DOCUMENT EXTRACT:
__________

6. On the issue (Issue #2) of the need to supplement the current ASTM Phase 
I standard with a requirement to interview neighbors near or adjacent to a 
potentially contaminated site, I agree with the concern that such a 
requirement could jeopardize efforts by developers to assemble necessary 
land parcels by inflating the price demanded for key parcels.  The idea of 
linking interviews of neighbors to specific objectives as a way to fill key 
data gaps seems sensible and appropriate.  Mr. Graham attempts to transform 
the need, recognized by ASTM, to gather enough information about the site to 
draw intelligent conclusions about the likely presence of "recognized 
environmental conditions" justifying or compelling the conduct of Phase II 
studies, into a broad public participation requirement.  Why must 
prospective developers who are (usually) innocent of any connection to the 
contamination present on a brownfield site have to bargain for "immunity 
from prosecution" (on what grounds?) by being forced to identify the actual 
polluters and get involved in a survey of the entire neighborhood?

__________

EXERCISE TASKS:
**A)** In the comment on the ASTM Phase I standard, why does the writer agree that requiring interviews with neighbors could be a problem? Answer in one to three sentences.
**B)** Which issue number does the comment on the ASTM Phase I standard give to the question of interviewing neighbors?
**C)** Translate this sentence from the comment on the ASTM Phase I standard into Spanish: "The idea of linking interviews of neighbors to specific objectives as a way to fill key data gaps seems sensible and appropriate."
These records come from a different source than the comment on the ASTM Phase I standard.

(Records in a dataset)
__________

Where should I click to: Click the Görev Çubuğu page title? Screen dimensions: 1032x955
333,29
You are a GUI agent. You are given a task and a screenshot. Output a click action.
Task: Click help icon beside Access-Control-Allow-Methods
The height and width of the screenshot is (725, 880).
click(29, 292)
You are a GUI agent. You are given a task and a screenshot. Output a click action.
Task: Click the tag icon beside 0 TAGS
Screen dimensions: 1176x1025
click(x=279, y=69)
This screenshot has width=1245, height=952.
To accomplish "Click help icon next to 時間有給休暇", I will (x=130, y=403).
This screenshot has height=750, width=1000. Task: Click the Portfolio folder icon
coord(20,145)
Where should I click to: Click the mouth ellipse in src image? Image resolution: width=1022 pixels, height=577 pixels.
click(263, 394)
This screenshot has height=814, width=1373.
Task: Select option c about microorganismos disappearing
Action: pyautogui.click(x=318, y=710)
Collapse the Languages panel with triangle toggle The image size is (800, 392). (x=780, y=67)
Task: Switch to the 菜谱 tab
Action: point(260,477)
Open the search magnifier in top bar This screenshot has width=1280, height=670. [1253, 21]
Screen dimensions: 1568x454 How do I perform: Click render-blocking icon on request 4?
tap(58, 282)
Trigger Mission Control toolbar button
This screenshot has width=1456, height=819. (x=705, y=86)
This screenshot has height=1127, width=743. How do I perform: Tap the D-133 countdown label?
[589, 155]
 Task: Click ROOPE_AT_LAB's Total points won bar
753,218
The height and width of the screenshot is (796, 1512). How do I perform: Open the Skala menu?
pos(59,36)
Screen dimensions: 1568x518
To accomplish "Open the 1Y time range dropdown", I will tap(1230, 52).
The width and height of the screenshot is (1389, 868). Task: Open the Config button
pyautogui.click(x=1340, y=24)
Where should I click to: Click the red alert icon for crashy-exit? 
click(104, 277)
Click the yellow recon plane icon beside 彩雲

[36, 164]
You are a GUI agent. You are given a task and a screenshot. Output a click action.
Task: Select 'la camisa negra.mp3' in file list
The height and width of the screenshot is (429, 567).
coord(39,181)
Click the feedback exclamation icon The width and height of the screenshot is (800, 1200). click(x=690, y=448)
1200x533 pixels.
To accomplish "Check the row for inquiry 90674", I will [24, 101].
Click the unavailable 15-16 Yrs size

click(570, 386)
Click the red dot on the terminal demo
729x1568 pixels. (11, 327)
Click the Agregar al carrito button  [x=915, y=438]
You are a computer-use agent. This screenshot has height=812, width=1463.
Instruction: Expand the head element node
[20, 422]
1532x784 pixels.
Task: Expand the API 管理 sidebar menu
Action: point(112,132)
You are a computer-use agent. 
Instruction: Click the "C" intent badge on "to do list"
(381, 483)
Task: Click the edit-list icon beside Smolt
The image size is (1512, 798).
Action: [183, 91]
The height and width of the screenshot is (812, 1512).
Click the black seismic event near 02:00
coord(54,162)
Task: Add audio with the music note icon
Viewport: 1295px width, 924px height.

__________

THE REPLIES:
**A)** The writer agrees that such a requirement could put at risk developers' efforts to assemble the land parcels they need. It could do this by pushing up the price demanded for key parcels.

**B)** Issue #2.

**C)** La idea de vincular las entrevistas a los vecinos con objetivos específicos como forma de llenar vacíos clave de datos parece sensata y apropiada.